◆ What the exercise asks: Exclude the pictures and retype the entries as written.

Dataset entries
-- Opening Marker --

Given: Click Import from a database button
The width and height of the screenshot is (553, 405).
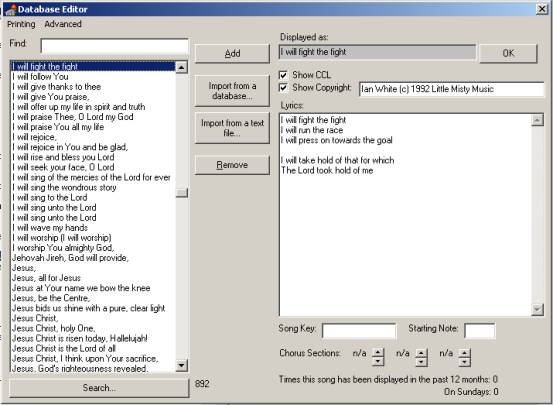Looking at the screenshot, I should click(232, 91).
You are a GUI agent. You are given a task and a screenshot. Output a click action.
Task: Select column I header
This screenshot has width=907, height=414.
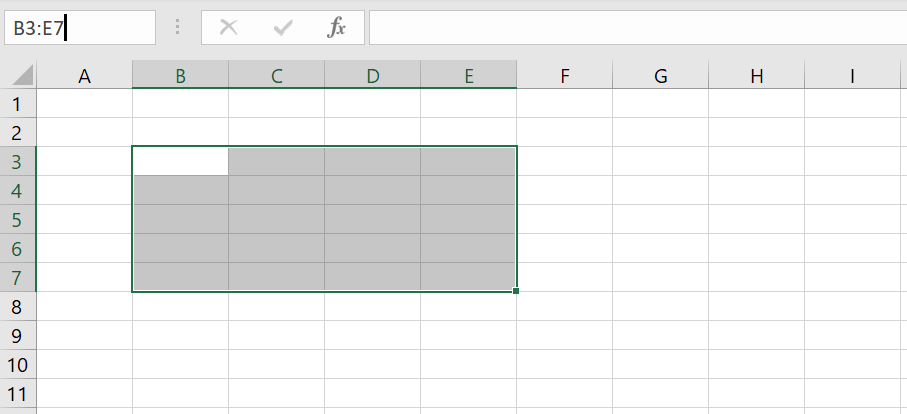tap(852, 75)
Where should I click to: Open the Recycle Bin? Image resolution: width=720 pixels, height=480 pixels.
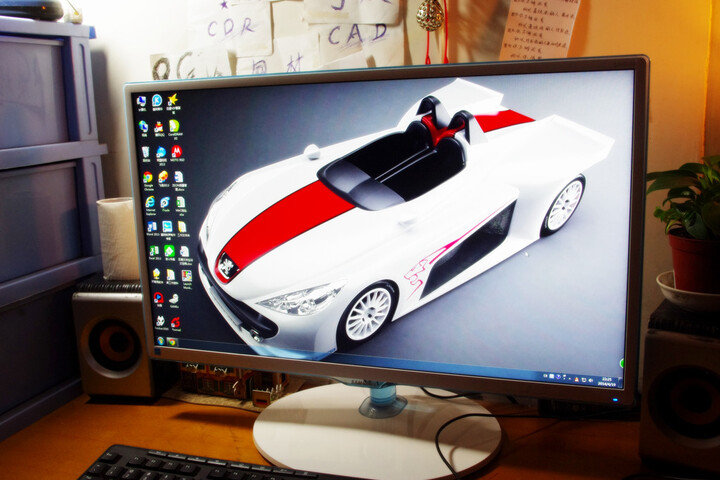click(x=146, y=152)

-- Closing Marker --

◆ Result of the task:
Given: Click Import from a database button
The width and height of the screenshot is (553, 405).
Looking at the screenshot, I should click(232, 91).
You are a GUI agent. You are given a task and a screenshot. Output a click action.
Task: Select column I header
This screenshot has width=907, height=414.
tap(852, 75)
Where should I click to: Open the Recycle Bin? Image resolution: width=720 pixels, height=480 pixels.
click(x=146, y=152)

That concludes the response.